WORK TASK >> Each record should be set down again so that it matches the original exactly.

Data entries
● ● ● ● ●

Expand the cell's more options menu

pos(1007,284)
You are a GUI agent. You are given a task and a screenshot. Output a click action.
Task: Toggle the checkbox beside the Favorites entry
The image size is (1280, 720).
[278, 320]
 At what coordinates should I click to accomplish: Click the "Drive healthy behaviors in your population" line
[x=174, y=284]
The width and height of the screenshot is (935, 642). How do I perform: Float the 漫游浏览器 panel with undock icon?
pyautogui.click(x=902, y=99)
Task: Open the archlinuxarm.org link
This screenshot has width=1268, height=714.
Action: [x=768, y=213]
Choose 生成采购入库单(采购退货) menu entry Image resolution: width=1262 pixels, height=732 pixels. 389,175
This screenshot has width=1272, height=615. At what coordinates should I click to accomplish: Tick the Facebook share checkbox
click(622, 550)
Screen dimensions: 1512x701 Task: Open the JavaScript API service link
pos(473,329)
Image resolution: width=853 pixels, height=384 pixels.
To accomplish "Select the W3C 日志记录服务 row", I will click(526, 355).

● ● ● ● ●

SOLUTION TO THIS TASK >>
Expand the cell's more options menu

pos(1007,284)
You are a GUI agent. You are given a task and a screenshot. Output a click action.
Task: Toggle the checkbox beside the Favorites entry
The image size is (1280, 720).
[278, 320]
 At what coordinates should I click to accomplish: Click the "Drive healthy behaviors in your population" line
[x=174, y=284]
The width and height of the screenshot is (935, 642). How do I perform: Float the 漫游浏览器 panel with undock icon?
pyautogui.click(x=902, y=99)
Task: Open the archlinuxarm.org link
This screenshot has width=1268, height=714.
Action: [x=768, y=213]
Choose 生成采购入库单(采购退货) menu entry Image resolution: width=1262 pixels, height=732 pixels. 389,175
This screenshot has width=1272, height=615. At what coordinates should I click to accomplish: Tick the Facebook share checkbox
click(622, 550)
Screen dimensions: 1512x701 Task: Open the JavaScript API service link
pos(473,329)
Image resolution: width=853 pixels, height=384 pixels.
To accomplish "Select the W3C 日志记录服务 row", I will click(526, 355).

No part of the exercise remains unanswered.